[Given text]
# Collecting past due accounts



## kipcom (Feb 3, 2001)

Just curious who has a system for collecting "dead beat" < slow paying > accounts.


----------



## The Boss (Oct 22, 2003)

I've got an apartment complex that I do. Every year the lady has paid me within a few days of invoice. This year, I've plowed it 7 times and only got paid twice. So I've since quit plowing it until I get paid in full.payup


----------



## Mick (May 19, 2001)

No real system for dealing with slow payers. But I bill at the end of the month, due by the 10th. If not rec'd by the 10th, I send a reminder out on the 15th, due by the 20th with a "suspended service" notice if not paid. If not paid by the end of the month, I send a letter notifying service is stopped. 

If I stop service for nonpayment, bad check or any other reason, I do not take the customer back under any circumstance.


----------



## kipcom (Feb 3, 2001)

if anyone needs assistance collecting "deadbeat" accounts. Please contact my assistant ( she is a professional collector ) and will help you settle the accounts with the debtor. Modest fee of course. [email protected]


----------



## kipcom (Feb 3, 2001)

sorry.... thats sbcglobal.net


----------



## Boast Enterpris (Oct 26, 2003)

[Data entries]
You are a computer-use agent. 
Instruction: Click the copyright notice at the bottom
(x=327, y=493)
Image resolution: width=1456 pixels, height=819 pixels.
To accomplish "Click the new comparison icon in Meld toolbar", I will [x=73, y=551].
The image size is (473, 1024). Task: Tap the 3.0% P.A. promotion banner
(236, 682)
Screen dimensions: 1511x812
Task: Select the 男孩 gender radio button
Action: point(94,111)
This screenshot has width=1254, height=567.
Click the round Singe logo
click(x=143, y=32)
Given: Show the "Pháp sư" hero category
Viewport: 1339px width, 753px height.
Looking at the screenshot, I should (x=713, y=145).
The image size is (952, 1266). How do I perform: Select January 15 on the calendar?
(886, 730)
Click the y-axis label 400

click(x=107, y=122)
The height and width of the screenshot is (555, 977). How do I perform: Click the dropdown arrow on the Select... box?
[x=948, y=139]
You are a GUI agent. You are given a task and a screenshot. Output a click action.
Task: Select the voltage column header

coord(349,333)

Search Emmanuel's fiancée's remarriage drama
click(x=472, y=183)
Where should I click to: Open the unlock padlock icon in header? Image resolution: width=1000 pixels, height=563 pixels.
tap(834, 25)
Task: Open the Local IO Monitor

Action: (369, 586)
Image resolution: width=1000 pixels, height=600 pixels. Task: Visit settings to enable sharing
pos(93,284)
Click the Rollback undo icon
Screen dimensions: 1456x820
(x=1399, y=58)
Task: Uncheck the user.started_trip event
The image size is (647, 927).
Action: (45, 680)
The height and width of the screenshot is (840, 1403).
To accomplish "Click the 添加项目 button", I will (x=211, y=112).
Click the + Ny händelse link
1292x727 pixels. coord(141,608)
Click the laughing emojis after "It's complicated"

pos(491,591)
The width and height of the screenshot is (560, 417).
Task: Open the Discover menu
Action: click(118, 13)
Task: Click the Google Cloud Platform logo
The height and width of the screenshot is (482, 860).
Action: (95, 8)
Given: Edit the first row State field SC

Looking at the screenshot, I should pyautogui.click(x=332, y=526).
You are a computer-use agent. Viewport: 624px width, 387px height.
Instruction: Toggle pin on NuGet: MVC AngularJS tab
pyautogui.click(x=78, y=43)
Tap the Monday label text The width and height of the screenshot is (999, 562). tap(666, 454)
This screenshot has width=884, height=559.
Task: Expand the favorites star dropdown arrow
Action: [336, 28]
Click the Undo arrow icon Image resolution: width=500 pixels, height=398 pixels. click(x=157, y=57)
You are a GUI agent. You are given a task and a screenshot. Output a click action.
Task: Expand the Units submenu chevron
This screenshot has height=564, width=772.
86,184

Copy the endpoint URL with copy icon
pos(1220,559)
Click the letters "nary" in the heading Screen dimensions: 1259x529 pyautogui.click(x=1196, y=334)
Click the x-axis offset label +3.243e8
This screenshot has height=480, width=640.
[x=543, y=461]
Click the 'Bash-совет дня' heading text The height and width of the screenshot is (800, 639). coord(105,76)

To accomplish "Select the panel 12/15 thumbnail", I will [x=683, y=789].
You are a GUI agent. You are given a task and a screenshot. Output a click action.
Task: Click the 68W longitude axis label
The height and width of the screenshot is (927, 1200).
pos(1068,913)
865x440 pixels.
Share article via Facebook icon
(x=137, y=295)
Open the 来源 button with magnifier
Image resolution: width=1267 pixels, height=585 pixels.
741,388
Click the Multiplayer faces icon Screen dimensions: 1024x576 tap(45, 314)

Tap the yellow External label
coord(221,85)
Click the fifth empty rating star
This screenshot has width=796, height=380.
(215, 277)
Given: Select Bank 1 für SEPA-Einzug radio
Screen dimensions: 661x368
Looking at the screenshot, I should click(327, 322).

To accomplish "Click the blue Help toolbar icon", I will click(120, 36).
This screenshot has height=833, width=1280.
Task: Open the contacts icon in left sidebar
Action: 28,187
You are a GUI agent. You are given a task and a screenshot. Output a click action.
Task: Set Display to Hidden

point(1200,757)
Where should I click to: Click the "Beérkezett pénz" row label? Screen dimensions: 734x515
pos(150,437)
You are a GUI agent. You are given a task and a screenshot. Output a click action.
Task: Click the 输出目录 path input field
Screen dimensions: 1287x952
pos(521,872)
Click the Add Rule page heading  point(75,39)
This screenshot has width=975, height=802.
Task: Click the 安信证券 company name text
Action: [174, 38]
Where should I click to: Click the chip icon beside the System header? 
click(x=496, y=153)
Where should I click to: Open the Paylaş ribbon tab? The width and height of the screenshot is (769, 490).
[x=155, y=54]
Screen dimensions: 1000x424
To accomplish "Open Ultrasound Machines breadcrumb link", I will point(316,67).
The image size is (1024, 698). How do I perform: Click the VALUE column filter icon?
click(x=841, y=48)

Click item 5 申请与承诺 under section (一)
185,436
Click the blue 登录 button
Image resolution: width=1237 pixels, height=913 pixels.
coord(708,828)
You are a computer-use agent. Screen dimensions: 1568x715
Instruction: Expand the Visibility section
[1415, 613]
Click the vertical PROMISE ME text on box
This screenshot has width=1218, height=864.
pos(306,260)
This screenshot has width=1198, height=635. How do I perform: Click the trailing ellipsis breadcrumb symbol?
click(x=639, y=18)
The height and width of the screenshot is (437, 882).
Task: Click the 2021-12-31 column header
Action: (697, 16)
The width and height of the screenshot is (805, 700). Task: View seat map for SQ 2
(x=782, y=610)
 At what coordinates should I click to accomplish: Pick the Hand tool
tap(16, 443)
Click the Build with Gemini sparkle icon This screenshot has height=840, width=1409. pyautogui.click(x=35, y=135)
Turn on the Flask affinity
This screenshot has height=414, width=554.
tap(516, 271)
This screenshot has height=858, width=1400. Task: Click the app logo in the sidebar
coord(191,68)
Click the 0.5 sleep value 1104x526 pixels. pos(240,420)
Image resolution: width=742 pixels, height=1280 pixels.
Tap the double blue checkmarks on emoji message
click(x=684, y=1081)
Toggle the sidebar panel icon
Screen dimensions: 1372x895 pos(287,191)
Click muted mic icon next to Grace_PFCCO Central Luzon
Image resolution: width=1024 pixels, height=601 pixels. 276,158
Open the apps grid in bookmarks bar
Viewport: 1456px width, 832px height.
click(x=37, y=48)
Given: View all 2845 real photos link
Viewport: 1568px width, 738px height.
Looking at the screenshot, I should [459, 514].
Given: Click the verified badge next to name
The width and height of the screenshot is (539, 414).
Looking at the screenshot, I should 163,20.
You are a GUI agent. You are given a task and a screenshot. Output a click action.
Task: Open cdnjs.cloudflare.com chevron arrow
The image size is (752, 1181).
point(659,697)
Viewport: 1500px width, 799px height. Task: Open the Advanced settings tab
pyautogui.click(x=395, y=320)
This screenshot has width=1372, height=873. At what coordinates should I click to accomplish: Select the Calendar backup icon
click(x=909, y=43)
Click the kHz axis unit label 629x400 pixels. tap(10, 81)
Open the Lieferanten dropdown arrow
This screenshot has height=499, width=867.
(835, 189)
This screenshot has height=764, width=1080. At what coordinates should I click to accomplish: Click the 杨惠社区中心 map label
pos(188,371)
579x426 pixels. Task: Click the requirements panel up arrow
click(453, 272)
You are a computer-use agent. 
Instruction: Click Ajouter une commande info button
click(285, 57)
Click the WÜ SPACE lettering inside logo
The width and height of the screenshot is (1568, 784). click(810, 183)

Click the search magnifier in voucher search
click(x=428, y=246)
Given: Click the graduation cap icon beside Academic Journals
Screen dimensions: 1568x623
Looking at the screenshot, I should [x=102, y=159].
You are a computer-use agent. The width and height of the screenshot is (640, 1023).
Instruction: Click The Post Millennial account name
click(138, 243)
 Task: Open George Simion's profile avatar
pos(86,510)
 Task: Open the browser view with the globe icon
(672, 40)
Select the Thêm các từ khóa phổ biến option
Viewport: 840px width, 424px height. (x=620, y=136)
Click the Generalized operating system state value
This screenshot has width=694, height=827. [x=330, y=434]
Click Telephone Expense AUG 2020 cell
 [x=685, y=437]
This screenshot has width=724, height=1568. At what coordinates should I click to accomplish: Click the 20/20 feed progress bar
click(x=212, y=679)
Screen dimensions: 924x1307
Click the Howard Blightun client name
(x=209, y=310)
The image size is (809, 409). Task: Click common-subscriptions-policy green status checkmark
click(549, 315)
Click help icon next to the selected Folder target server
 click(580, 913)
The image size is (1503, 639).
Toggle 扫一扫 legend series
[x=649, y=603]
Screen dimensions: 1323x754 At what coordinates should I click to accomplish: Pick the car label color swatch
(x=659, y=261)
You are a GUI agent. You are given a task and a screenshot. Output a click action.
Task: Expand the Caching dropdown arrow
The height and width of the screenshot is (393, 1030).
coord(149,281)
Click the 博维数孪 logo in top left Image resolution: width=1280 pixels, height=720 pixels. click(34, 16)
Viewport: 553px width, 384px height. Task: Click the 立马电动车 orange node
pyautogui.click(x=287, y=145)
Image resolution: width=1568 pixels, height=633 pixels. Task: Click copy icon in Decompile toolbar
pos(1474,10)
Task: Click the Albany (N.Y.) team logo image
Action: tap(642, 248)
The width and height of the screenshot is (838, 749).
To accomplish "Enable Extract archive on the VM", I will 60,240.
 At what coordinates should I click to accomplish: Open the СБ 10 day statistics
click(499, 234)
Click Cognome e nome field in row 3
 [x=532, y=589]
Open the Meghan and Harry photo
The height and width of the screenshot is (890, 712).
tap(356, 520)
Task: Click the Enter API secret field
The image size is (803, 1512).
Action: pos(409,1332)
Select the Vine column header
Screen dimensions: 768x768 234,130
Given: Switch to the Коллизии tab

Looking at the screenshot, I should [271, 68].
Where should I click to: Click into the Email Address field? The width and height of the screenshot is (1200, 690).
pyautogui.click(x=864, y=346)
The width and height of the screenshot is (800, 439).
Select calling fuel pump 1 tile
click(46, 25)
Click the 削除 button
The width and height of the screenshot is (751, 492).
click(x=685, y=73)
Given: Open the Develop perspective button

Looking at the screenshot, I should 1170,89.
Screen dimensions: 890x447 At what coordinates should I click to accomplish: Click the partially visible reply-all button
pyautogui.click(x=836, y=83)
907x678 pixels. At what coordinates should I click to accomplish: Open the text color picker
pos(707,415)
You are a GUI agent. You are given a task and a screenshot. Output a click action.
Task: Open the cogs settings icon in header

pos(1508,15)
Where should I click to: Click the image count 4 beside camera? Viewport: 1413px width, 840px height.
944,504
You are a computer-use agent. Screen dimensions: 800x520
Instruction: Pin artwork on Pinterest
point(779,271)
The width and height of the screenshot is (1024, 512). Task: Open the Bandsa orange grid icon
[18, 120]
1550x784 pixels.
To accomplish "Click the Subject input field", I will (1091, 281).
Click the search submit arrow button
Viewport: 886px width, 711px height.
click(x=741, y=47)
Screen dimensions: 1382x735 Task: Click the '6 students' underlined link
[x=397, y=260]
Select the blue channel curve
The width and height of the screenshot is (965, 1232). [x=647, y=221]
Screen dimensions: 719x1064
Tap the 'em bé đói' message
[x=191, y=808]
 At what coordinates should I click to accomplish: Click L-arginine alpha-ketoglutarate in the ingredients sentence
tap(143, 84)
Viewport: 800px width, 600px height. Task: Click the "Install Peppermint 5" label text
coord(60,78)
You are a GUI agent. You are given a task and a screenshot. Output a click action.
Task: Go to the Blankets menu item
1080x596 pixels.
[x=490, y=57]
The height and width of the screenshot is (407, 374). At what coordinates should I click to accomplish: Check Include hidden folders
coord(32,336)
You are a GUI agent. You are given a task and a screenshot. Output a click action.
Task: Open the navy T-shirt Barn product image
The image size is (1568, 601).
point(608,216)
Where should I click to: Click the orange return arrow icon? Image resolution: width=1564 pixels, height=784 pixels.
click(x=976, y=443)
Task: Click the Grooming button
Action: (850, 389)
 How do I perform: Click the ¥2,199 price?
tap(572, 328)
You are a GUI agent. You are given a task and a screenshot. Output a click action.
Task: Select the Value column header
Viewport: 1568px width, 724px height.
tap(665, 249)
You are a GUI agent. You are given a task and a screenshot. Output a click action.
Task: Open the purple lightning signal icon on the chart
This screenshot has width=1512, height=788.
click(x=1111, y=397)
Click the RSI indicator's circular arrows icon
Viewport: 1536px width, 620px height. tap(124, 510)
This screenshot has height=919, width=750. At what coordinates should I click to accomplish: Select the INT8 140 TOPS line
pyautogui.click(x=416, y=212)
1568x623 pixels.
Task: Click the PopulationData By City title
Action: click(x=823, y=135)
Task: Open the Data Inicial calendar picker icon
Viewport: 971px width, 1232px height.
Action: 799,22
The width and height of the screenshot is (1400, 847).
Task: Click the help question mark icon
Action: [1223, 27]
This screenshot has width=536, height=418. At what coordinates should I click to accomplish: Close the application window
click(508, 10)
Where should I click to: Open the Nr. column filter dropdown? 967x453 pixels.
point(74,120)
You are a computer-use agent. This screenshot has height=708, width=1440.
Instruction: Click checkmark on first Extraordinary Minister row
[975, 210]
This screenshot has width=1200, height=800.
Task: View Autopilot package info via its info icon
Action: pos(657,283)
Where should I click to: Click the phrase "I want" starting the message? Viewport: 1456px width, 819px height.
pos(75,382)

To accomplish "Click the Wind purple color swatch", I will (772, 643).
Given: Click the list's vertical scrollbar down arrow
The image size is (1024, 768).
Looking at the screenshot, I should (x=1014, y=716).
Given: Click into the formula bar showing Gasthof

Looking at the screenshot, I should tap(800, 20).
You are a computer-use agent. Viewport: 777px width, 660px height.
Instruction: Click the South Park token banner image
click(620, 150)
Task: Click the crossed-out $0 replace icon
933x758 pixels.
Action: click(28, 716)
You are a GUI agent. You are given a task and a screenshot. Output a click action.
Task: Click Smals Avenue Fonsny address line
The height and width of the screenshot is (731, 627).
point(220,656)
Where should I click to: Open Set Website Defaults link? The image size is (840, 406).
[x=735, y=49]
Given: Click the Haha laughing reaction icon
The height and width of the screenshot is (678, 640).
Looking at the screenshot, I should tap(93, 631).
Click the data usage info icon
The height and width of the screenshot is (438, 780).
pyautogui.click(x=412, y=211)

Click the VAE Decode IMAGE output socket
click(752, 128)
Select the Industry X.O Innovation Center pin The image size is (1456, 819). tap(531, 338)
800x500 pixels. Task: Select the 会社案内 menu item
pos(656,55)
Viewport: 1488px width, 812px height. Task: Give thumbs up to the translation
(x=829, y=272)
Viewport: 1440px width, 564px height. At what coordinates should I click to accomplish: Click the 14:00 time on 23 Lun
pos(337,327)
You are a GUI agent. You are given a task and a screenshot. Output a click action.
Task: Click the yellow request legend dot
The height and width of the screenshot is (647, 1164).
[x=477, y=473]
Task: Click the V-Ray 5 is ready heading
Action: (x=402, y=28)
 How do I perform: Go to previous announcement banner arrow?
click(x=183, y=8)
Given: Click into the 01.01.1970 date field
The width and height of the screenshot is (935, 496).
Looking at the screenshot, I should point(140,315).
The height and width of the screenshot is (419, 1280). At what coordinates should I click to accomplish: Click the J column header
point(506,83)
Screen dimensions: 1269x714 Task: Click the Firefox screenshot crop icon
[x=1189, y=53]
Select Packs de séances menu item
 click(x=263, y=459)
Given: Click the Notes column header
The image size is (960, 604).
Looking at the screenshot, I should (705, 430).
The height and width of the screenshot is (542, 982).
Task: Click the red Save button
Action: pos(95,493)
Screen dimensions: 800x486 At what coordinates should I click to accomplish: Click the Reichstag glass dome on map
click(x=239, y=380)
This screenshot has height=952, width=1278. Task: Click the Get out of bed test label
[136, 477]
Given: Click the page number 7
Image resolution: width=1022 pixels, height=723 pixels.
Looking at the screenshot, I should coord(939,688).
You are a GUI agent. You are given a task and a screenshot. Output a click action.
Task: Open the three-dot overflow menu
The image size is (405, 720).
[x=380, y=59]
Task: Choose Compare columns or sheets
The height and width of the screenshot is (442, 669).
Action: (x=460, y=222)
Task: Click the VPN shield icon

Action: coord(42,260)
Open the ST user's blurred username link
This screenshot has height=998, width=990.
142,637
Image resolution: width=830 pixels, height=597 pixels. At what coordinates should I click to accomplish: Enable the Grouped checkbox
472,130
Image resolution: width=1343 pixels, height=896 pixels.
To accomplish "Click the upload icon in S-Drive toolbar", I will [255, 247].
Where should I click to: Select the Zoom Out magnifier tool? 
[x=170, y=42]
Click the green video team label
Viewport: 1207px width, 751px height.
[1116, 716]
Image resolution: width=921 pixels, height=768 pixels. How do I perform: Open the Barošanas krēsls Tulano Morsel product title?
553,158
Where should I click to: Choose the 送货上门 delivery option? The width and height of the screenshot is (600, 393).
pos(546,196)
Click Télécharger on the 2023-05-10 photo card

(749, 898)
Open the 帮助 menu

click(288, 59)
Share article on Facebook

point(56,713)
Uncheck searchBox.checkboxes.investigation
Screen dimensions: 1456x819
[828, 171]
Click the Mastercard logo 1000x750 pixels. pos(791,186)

[What is asked]
[a] In the thread on collecting past due accounts, by what date must payment arrive after Mick's reminder goes out on the 15th?
[b] Retype the passage of the thread on collecting past due accounts from "No real system" to "service is stopped.".

[Solutions to each task]
[a] By the 20th.

[b]
No real system for dealing with slow payers. But I bill at the end of the month, due by the 10th. If not rec'd by the 10th, I send a reminder out on the 15th, due by the 20th with a "suspended service" notice if not paid. If not paid by the end of the month, I send a letter notifying service is stopped.